Four officers under the detective’s command were disciplined in November, including one officer suspended for five days and another for one day without pay for substantiated violations. One sergeant on the team has retired by resignation. The District Attorney’s office is now conducting an independent audit of the case, according to a press release. 


“Our department understands the tremendous responsibility it has to investigate reported crimes diligently and in a timely manner,” Herold said. “This is a sacred trust our community has placed in us. We take this responsibility seriously.”

 

An investigation into allegations against eight officers at Golden Valley Police Department in Minnesota led to the firing of one officer and investigation of seven others.

A new city report chronicles an investigation into both a “toxic workplace culture” and regular data practice violations resulting in one officer, Kristen Hoefling, being fired in August 2022 for making “racially biased and insensitive statements,” recording staff meetings and distributing the recordings externally, Alexandra Simon reports for Kare 11. 

 

In a May 2021 meeting, Hoefling recorded herself laughing at and dismissing statistics shared by a presenter discussing inequitable health outcomes for Black women. 

 

“The independent investigation was necessary to bring clarity to the allegations of misconduct, hold employees accountable, and have a better understanding of the systemic issues that harm community trust in policing,” City Manager Tim Cruikshank said in a statement.

Greene Espel, the law firm hired to lead the investigation, also suggested social media and data practice training and a focus an internal focus on diversity, equity and inclusion. 

 

A former Muncie, Indiana police officer pleaded guilty Monday to a number of civil rights and obstruction offences for his improper use of force and attempts to cover up his criminal actions.
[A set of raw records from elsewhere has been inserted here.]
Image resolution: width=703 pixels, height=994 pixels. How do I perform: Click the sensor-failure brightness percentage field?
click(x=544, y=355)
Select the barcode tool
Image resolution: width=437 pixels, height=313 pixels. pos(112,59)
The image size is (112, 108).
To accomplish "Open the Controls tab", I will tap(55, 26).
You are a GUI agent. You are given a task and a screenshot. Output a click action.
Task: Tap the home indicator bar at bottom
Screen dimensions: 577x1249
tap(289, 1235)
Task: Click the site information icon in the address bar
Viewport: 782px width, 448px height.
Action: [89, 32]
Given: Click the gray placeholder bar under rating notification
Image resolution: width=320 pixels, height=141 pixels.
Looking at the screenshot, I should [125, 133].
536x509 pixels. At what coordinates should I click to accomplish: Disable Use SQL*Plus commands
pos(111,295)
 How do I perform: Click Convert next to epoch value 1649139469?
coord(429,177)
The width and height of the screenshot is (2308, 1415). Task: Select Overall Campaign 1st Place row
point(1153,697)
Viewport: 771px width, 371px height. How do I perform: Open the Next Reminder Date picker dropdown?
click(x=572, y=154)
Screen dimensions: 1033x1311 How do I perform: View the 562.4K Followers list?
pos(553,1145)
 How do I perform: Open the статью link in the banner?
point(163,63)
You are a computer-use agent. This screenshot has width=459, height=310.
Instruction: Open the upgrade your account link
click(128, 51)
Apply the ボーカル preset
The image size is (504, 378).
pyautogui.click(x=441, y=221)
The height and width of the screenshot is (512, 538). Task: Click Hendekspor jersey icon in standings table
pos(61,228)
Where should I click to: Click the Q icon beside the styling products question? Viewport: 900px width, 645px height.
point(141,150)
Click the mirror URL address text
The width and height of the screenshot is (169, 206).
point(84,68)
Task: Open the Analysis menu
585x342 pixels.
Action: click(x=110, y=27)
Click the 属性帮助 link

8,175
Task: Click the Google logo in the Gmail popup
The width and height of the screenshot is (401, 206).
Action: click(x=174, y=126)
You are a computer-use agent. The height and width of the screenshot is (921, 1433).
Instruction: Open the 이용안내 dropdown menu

Former officer Chase Winkle admitted on Monday that he knew his use of force against arrestees was wrong at the time, and pleaded guilty to five federal civil rights offenses for assaulting the people he had arrested, and six obstruction offenses for false reports for covering up the assaults. 

 

Winkle, the son of former Muncie Chief of police, was involved in multiple incidents in 2018 and 2019.

 

In August 2018, Winkle and another officer had an arrestee on the ground with the other officer holding the arrestees hands behind his. The arrestee verbally insulted the officers and Winkle proceeded to push his full force on the arrestee’s neck and head using his knee as the arrestee screamed in pain and claimed his face was being crushed.

Winkle then proceeded to tase the arrestee in the back and then file a false report about the incident, recounts a DOE press release.  Winkle admitted he knew at the time of the incidents that he knew his use of force was excessive and that he knowingly tried to impede investigations into the incidents by creating false reports. 

 

Winkle is one of four Muncie Police Department officers who were indicted in April 2021 for excessive force and/or attempting to cover up misconduct. 

 

Meanwhile, as open source systems by police departments become more common across the country, San Jose, California launched its own online tool for the public to search for police misconduct investigations and obtain Independent Police Auditor records, Sarah Wray reports for Cities Today. 

 

The tool that will give access to 2014 to 2020 San Jose Police Department records comes as a 2019 law expanded California’s Public Records Act disclosures. 

 

“This online search tool leverages transparency to continue building trust between our police force and our community, as we advance the national conversation around police accountability,” said San Jose Mayor Sam Liccardo.